- **Your instructions**
Exact reproduction is required for the lines below starting at the line with "Screen dimensions: 677x452" and ending at the line with "The width and height of the screenshot is (618, 672).", both included. No other lines, and no pictures.

- **Data for processing**
■ ■ ■

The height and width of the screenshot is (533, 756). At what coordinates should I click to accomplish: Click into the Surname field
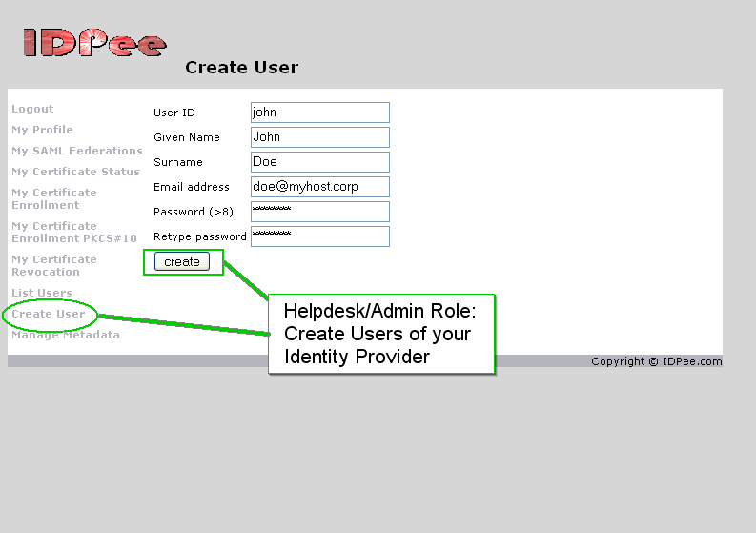(x=320, y=162)
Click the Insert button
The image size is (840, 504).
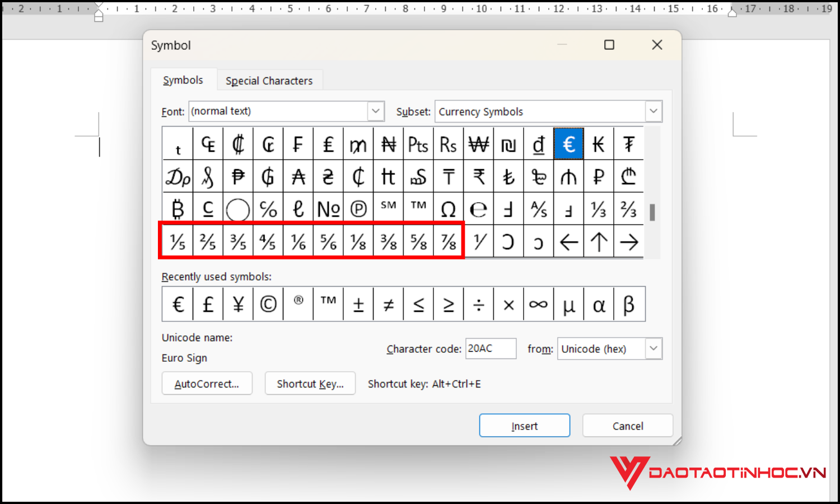[524, 426]
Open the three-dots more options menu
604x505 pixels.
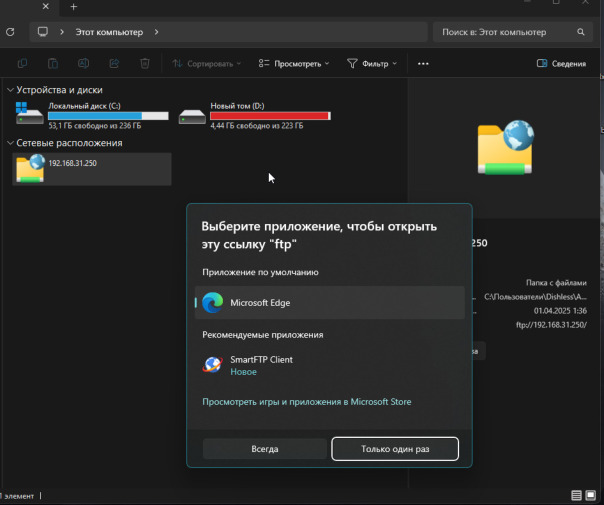coord(423,64)
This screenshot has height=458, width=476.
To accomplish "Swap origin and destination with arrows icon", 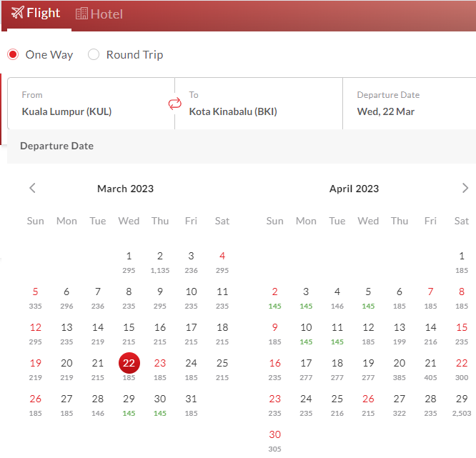I will [x=175, y=104].
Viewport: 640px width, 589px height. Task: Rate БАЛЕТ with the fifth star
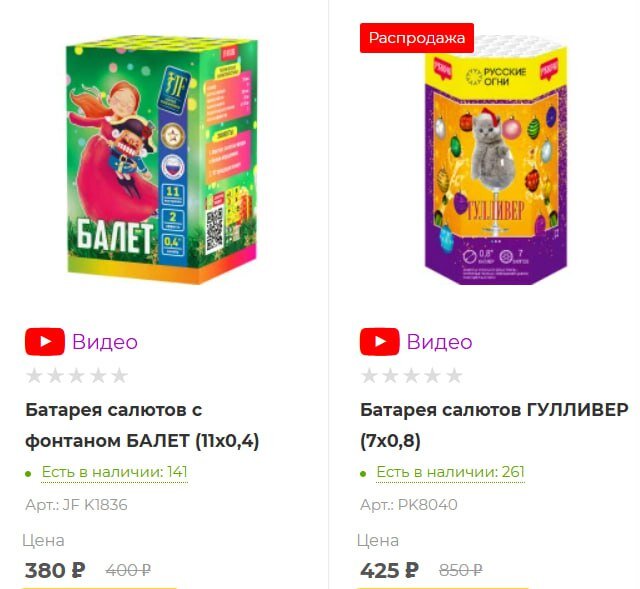119,376
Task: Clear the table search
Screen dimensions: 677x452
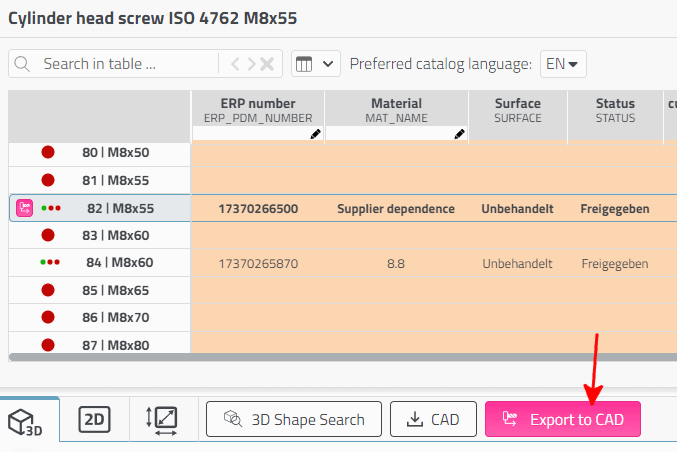Action: tap(267, 64)
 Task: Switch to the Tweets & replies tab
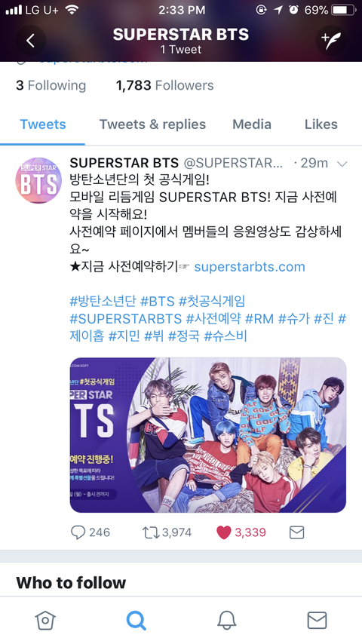[x=152, y=124]
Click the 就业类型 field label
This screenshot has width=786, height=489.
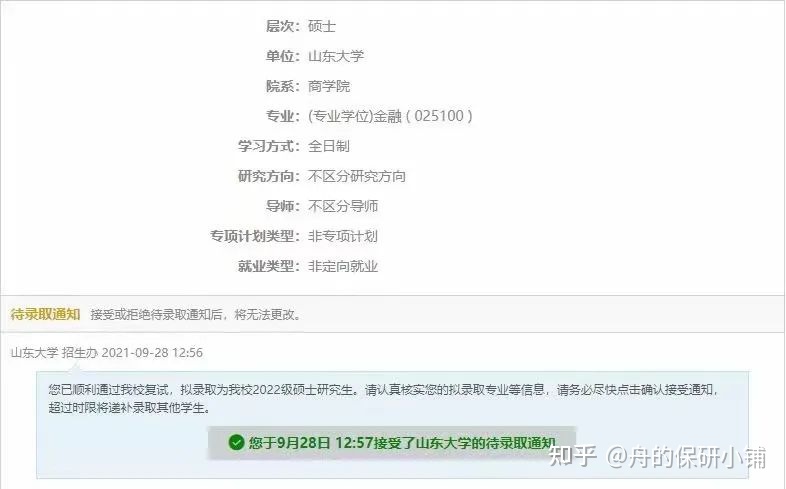(x=269, y=266)
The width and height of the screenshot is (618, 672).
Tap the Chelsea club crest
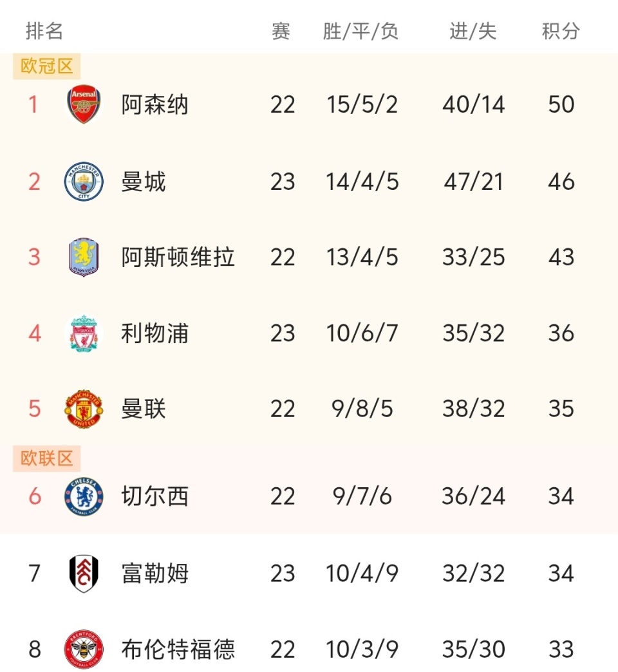(x=84, y=496)
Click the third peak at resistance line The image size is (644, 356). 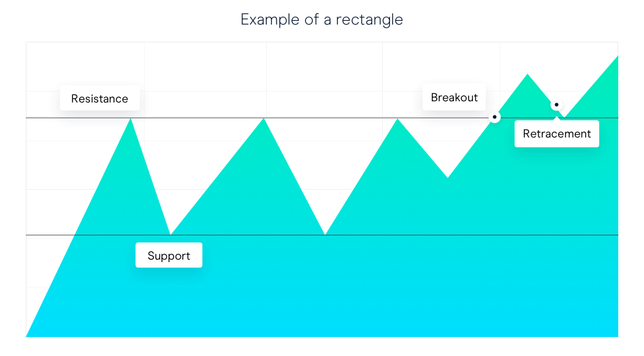click(397, 119)
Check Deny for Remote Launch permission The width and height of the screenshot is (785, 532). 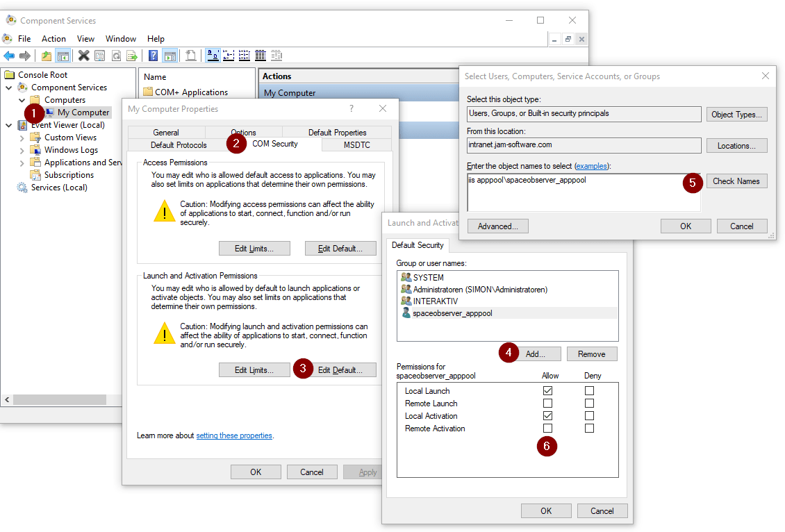tap(589, 403)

■ ■ ■

- **Exercise output**
Screen dimensions: 677x452
Action: tap(267, 64)
 Task: Switch to the Tweets & replies tab
[x=152, y=124]
Click the 就业类型 field label
This screenshot has width=786, height=489.
(x=269, y=266)
The width and height of the screenshot is (618, 672).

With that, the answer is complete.